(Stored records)
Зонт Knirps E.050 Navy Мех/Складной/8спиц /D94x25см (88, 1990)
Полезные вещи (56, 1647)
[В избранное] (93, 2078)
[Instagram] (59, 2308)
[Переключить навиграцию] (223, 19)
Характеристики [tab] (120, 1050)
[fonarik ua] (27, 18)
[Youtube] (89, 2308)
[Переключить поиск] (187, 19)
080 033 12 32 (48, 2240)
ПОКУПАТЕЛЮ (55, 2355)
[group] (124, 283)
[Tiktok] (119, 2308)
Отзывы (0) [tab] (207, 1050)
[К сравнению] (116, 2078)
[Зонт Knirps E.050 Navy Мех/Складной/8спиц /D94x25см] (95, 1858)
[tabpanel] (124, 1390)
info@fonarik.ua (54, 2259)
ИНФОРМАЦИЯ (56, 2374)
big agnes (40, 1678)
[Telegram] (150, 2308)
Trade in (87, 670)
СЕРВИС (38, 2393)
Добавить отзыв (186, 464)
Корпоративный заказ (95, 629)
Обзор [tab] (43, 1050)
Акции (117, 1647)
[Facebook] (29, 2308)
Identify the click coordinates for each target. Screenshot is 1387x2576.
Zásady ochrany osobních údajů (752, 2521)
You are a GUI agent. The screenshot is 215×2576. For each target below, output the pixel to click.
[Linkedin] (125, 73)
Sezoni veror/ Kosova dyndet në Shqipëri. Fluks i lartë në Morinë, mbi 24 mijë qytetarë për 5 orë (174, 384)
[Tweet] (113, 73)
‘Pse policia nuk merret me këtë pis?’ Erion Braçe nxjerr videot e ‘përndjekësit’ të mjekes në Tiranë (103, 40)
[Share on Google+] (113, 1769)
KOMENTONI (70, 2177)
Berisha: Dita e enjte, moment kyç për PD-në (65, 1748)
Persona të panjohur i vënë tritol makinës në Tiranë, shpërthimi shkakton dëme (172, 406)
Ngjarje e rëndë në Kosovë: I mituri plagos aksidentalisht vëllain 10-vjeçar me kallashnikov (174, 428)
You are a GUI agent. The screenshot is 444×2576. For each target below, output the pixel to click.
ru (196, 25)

:: Exercise ::
Copy every line of the records above, starting with the first, up to and including the line containing "Zásady ochrany osobních údajů (752, 2521)".

:: Answer box ::
Зонт Knirps E.050 Navy Мех/Складной/8спиц /D94x25см (88, 1990)
Полезные вещи (56, 1647)
[В избранное] (93, 2078)
[Instagram] (59, 2308)
[Переключить навиграцию] (223, 19)
Характеристики [tab] (120, 1050)
[fonarik ua] (27, 18)
[Youtube] (89, 2308)
[Переключить поиск] (187, 19)
080 033 12 32 (48, 2240)
ПОКУПАТЕЛЮ (55, 2355)
[group] (124, 283)
[Tiktok] (119, 2308)
Отзывы (0) [tab] (207, 1050)
[К сравнению] (116, 2078)
[Зонт Knirps E.050 Navy Мех/Складной/8спиц /D94x25см] (95, 1858)
[tabpanel] (124, 1390)
info@fonarik.ua (54, 2259)
ИНФОРМАЦИЯ (56, 2374)
big agnes (40, 1678)
[Telegram] (150, 2308)
Trade in (87, 670)
СЕРВИС (38, 2393)
Добавить отзыв (186, 464)
Корпоративный заказ (95, 629)
Обзор [tab] (43, 1050)
Акции (117, 1647)
[Facebook] (29, 2308)
Identify the click coordinates for each target. Screenshot is 1387x2576.
Zásady ochrany osobních údajů (752, 2521)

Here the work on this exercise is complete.